Entre collaboration et résistance : de la délicate position des « racisés » dans la
production de discours islamophobes dans le champ académique français
L’islam ou plus largement le fait religieux musulman et tout ce qu’il recoupe
potentiellement (pratiques, rites, croyances, sociologie des acteurs, institutions, sociétés
musulmanes, politisation du religieux, sexualité etc.) donnent lieu à de nombreux débats
médiatiques, politiques mais aussi scientifiques et heuristiques. Tout se passe comme si, le
caractère supposément atypique, qui signifie dans son sens premier, a-topos, « en dehors du
lieu », de « l’islam » faisait de celui-ci un sujet, -ou plutôt un objet- éternellement exotique et
surtout exogène. Pourtant, la théorie continuiste de Michel Dobry postule qu’il ne faut en
aucun cas faire capituler la sociologie et les méthodes d’analyse dont les sciences sociales
sont coutumières, devant ce qui est présenté comme « exceptionnel », car l’exceptionnalité est
toujours construite par rapport à une norme. Edward Said avait mis en garde lui aussi contre la
tentation de construire l’Orient comme un objet par essence « autre ». L’érection d’une
altérité islamique irréductible, intemporelle, imperméable aux contingences historiques pour
paraphraser Jean François Bayart, demeure pourtant toujours la norme parmi ceux qui
monopolisent la production de discours sur l’islam ou les musulmans.

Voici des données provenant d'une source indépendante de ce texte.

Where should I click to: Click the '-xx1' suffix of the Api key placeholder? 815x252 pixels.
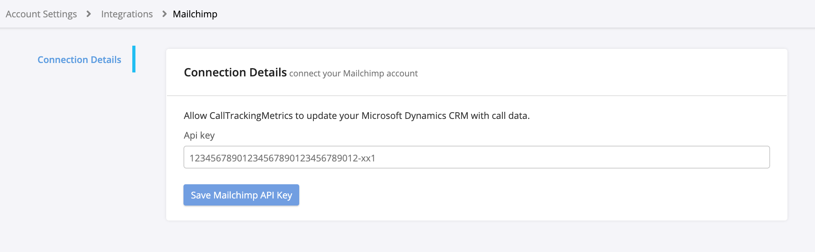(367, 158)
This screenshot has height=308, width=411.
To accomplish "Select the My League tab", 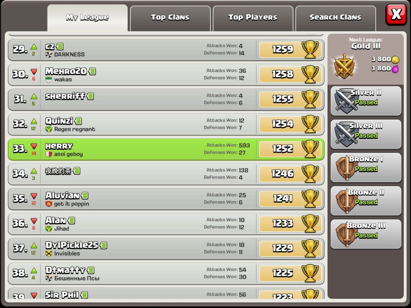I will pos(87,18).
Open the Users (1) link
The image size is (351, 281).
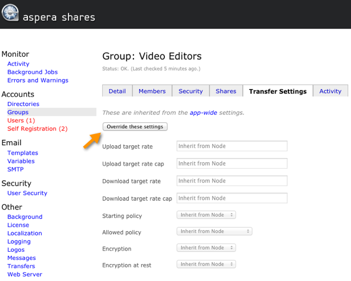(21, 121)
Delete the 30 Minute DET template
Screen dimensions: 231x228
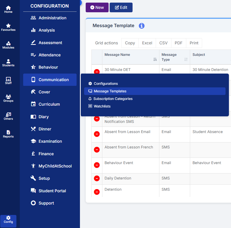tap(97, 72)
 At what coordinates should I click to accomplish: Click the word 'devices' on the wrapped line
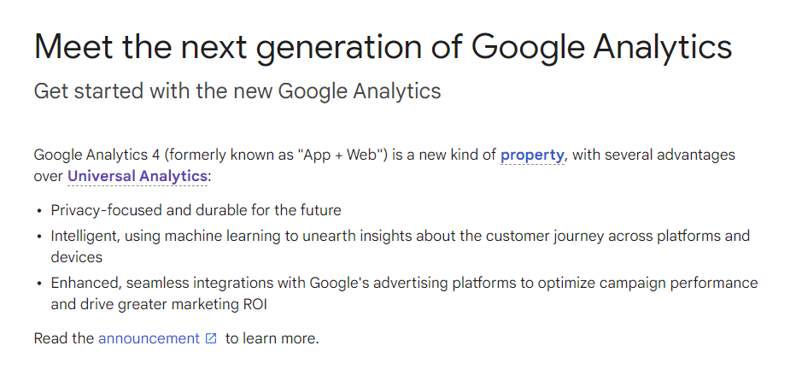coord(77,257)
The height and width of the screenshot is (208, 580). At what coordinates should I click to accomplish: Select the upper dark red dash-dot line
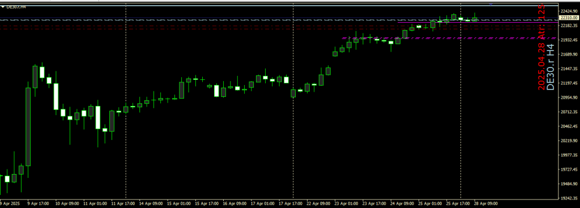(279, 26)
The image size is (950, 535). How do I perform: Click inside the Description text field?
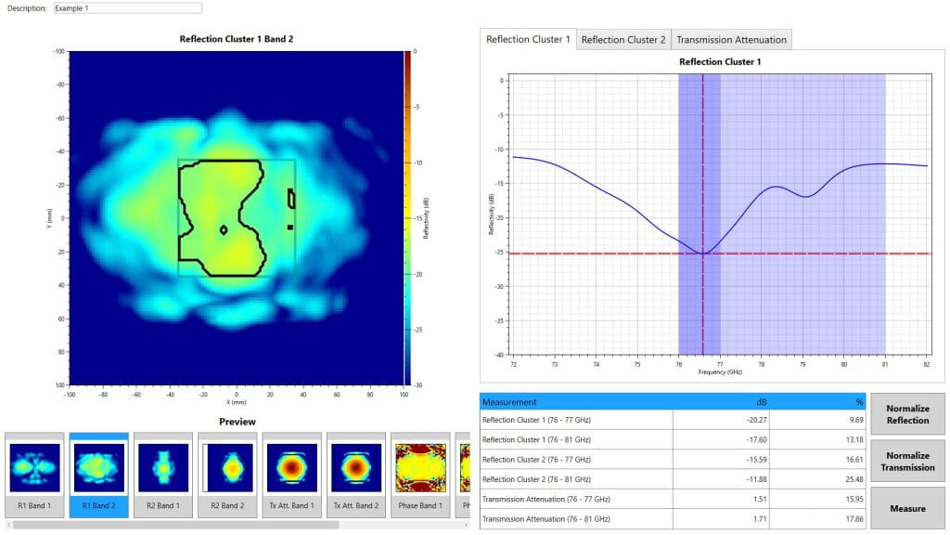tap(127, 7)
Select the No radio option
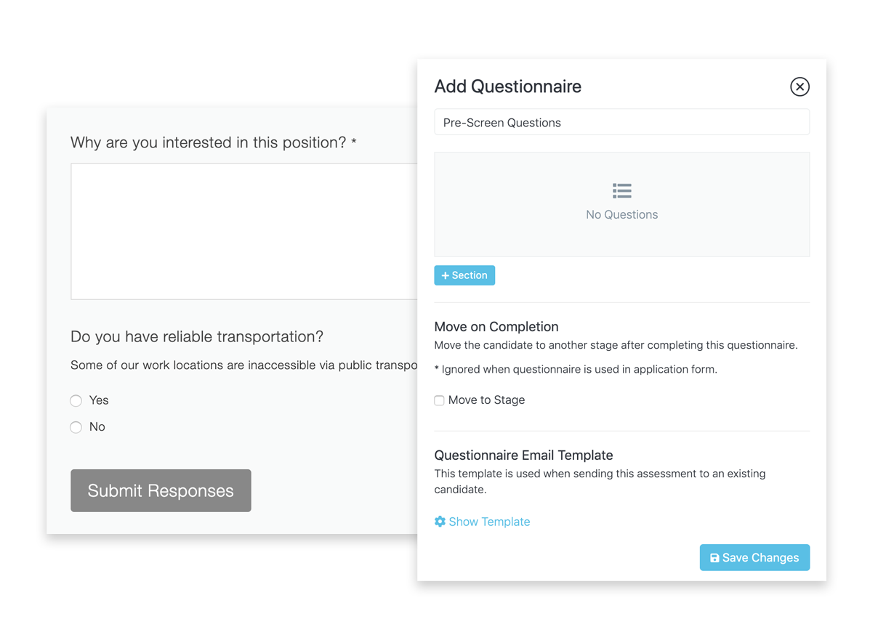Image resolution: width=894 pixels, height=640 pixels. [x=76, y=427]
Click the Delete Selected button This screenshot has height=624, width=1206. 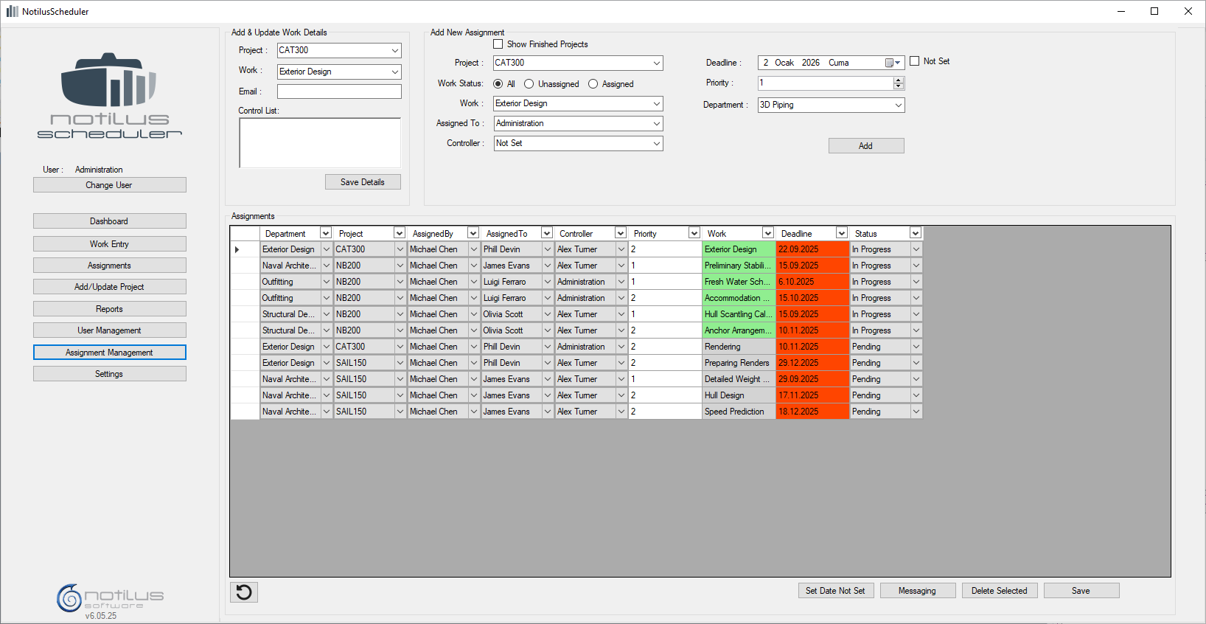999,591
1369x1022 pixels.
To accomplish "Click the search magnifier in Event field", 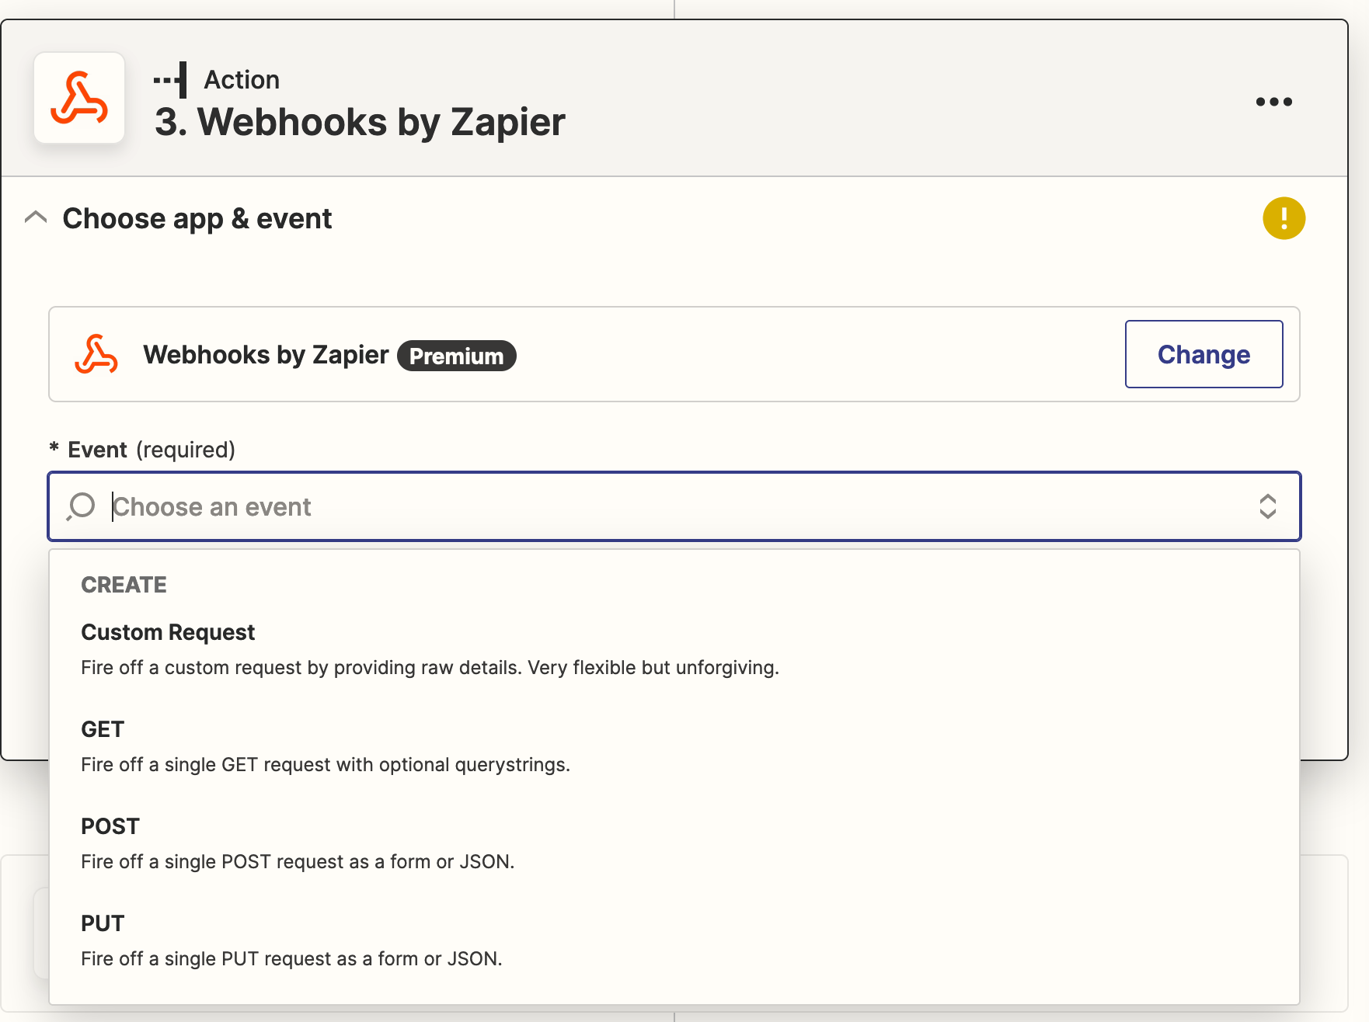I will (81, 506).

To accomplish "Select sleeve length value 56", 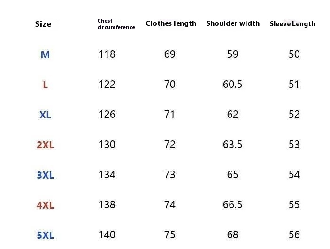I will tap(294, 234).
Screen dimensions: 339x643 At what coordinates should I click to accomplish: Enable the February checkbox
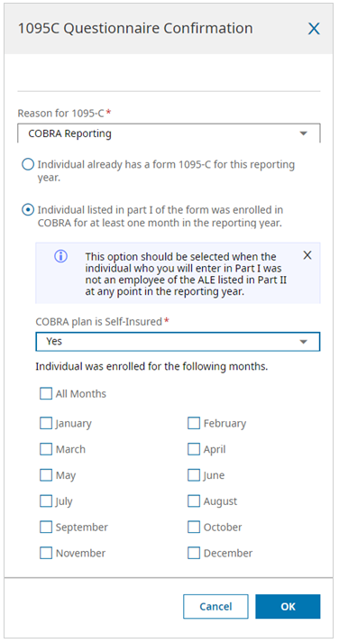(x=194, y=423)
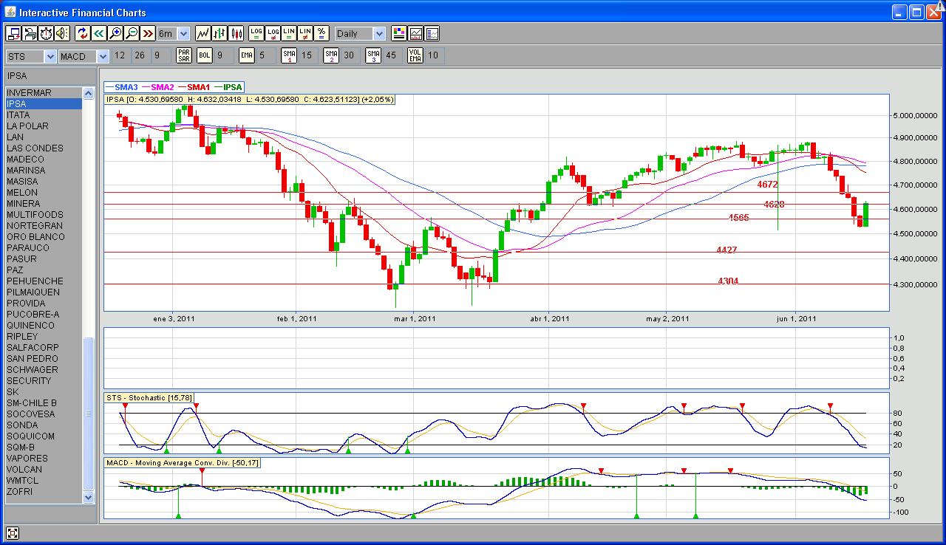Zoom out with the magnifier minus icon
946x545 pixels.
tap(132, 33)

En effet, parmi les « spécialistes » de l’islam « en » France (et pas « de » France selon
eux), certains se revendiquent ouvertement orientalistes1. Or ces acteurs sont régulièrement
sollicités par les pouvoirs publics lors des commissions parlementaires qui précèdent
l’adoption de politiques publiques visant à limiter voire à annihiler la visibilité du fait
religieux musulman dans l’espace public. Ces discours orientalistes viennent donner une
caution scientifique à l’adoption de lois décriées comme étant substantiellement islamophobes
en validant les représentations que celles-ci véhiculent. Parmi ces universitaires, la position
des racisés est particulièrement délicates. Ils sont en effet pris entre les feux d’injonctions
contradictoires. Soit, ils sont sommés de produire à leur tour des visions caricaturales de la
réalité sociale musulmane et ainsi deviennent ce que Pierre Bourdieu qualifie « d’intellectuels
écrans », soit ils s’inscrivent dans une posture qui visent à déconstruire les préjugés qui sous-
tendent la production des représentations racistes et sont considérés comme n’étant pas
objectifs du fait de leur position de racisés et sont ainsi désavoués, au moins en partie, au sein
du champ académique.
Or, les effets des prises de position des racisés sont pour le moins paradoxaux. De la
sorte, si les universitaires orientalistes servent de cautions scientifiques aux acteurs publics,
les membres racisés du champ académique, ou ceux présentés comme tels pour l’occasion,
qui véhiculent ce type de représentations constituent quant à eux de véritables « boucliers
ethniques » puisque les autorités publiques se prémunissent de toutes critiques les accusant de
1 Lors d’une récente conférence à l’IEP d’Aix-en-Provence, le 5 juin 2014, pour faire la promotion de son livre
« Passion française », l’un des tenants de cette position orientaliste, Gilles Kepel a qualifié Samia Ghali, femme
politique franco-algérienne, qu’il avait interrogée « de femme aux charmes mauresques ».